L'article L. 161-45 du code de la sécurité sociale est ainsi modifié :
1° Le 2° est complété par une phrase ainsi rédigée :
« Cette dotation est composée de deux parts, l'une au titre de la procédure prévue par les articles L. 6113-3, L. 6113-4 et L. 6322-1 du code de la santé publique, l'autre au titre de la contribution de l'assurance maladie au fonctionnement de la Haute Autorité de santé. » ;
2° Le 7° est abrogé et le dernier alinéa est supprimé. -
Adopté.
M. le président du Sénat a reçu de Mme Monique Cerisier-ben Guiga, M. Richard Yung et les membres du groupe socialiste, apparentés et rattachés, une proposition de loi visant à rendre incompatibles la fonction de conseiller à l'Assemblée des Français de l'étranger et la qualité de consul honoraire.

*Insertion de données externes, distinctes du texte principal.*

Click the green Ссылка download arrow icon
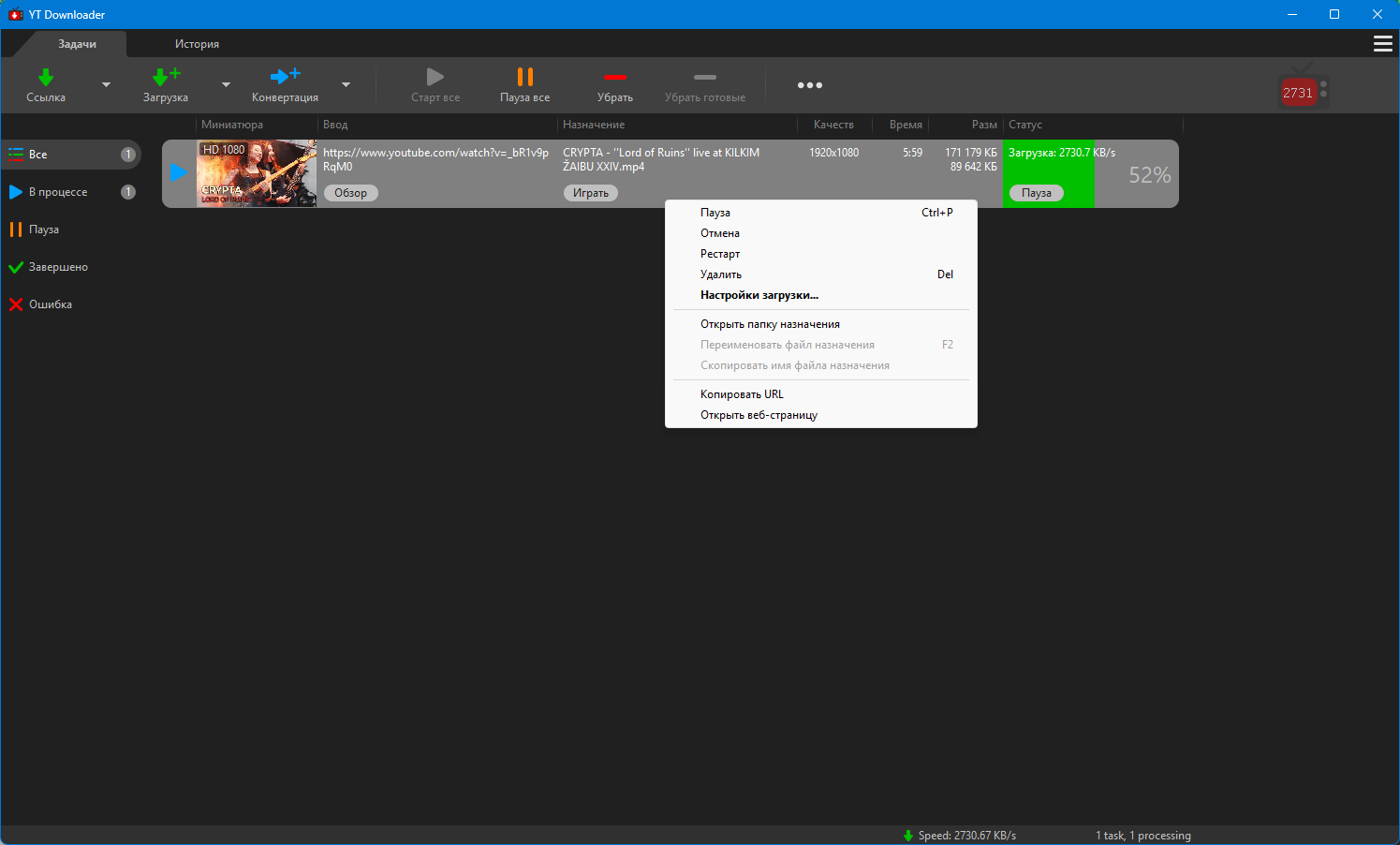The image size is (1400, 845). pos(45,77)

La proposition de loi sera imprimée sous le n° 85, distribuée et renvoyée à la commission des lois constitutionnelles, de législation, du suffrage universel, du règlement et d'administration générale, sous réserve de la constitution éventuelle d'une commission spéciale dans les conditions prévues par le règlement.
Voici quel sera l'ordre du jour de la prochaine séance publique, précédemment fixée à aujourd'hui, vendredi 16 novembre 2007 à dix heures, à quinze heures et le soir :
1. Suite de la discussion du projet de loi (n° 67, 2007-2008) de financement de la sécurité sociale pour 2008, adopté par l'Assemblée nationale.
Rapport (n° 72, 2007-2008) de MM. Alain Vasselle, André Lardeux, Dominique Leclerc et Gérard Dériot, fait au nom de la commission des affaires sociales.
Avis (n° 73, 2007-2008) de M. Jean-Jacques Jégou, fait au nom de la commission des finances, du contrôle budgétaire et des comptes économiques de la Nation.
Personne ne demande la parole ?...
La séance est levée.
La séance est levée le vendredi 16 novembre 2007, à zéro heure cinquante-cinq.